> Extracted records:

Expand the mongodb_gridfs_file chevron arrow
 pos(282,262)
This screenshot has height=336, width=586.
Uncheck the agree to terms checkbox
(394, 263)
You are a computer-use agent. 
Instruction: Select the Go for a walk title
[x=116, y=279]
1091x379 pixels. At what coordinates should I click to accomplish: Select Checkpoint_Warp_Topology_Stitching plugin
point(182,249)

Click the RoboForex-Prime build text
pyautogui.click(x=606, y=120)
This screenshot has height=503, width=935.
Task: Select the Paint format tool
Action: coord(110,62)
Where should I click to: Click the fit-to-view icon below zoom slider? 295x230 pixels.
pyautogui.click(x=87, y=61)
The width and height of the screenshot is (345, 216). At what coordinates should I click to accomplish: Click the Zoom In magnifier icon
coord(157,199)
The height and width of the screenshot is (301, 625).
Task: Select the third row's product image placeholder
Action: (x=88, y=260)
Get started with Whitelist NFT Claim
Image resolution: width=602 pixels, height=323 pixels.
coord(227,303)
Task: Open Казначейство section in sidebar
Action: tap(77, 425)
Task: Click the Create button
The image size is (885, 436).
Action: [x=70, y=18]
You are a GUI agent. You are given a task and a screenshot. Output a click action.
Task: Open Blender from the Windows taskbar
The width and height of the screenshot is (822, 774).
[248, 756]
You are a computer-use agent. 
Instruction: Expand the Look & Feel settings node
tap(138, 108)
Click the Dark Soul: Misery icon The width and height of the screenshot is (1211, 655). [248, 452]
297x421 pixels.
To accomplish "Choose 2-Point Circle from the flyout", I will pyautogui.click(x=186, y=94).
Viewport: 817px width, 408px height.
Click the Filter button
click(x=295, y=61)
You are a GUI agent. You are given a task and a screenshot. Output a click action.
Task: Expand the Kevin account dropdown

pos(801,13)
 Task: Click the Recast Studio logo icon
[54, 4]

> What to work on: The records above are to be restated word for word.

> Finished task:
Expand the mongodb_gridfs_file chevron arrow
 pos(282,262)
This screenshot has height=336, width=586.
Uncheck the agree to terms checkbox
(394, 263)
You are a computer-use agent. 
Instruction: Select the Go for a walk title
[x=116, y=279]
1091x379 pixels. At what coordinates should I click to accomplish: Select Checkpoint_Warp_Topology_Stitching plugin
point(182,249)

Click the RoboForex-Prime build text
pyautogui.click(x=606, y=120)
This screenshot has height=503, width=935.
Task: Select the Paint format tool
Action: coord(110,62)
Where should I click to: Click the fit-to-view icon below zoom slider? 295x230 pixels.
pyautogui.click(x=87, y=61)
The width and height of the screenshot is (345, 216). At what coordinates should I click to accomplish: Click the Zoom In magnifier icon
coord(157,199)
The height and width of the screenshot is (301, 625).
Task: Select the third row's product image placeholder
Action: (x=88, y=260)
Get started with Whitelist NFT Claim
Image resolution: width=602 pixels, height=323 pixels.
coord(227,303)
Task: Open Казначейство section in sidebar
Action: tap(77, 425)
Task: Click the Create button
The image size is (885, 436).
Action: [x=70, y=18]
You are a GUI agent. You are given a task and a screenshot. Output a click action.
Task: Open Blender from the Windows taskbar
The width and height of the screenshot is (822, 774).
[248, 756]
You are a computer-use agent. 
Instruction: Expand the Look & Feel settings node
tap(138, 108)
Click the Dark Soul: Misery icon The width and height of the screenshot is (1211, 655). [248, 452]
297x421 pixels.
To accomplish "Choose 2-Point Circle from the flyout", I will pyautogui.click(x=186, y=94).
Viewport: 817px width, 408px height.
Click the Filter button
click(x=295, y=61)
You are a GUI agent. You are given a task and a screenshot. Output a click action.
Task: Expand the Kevin account dropdown

pos(801,13)
 Task: Click the Recast Studio logo icon
[54, 4]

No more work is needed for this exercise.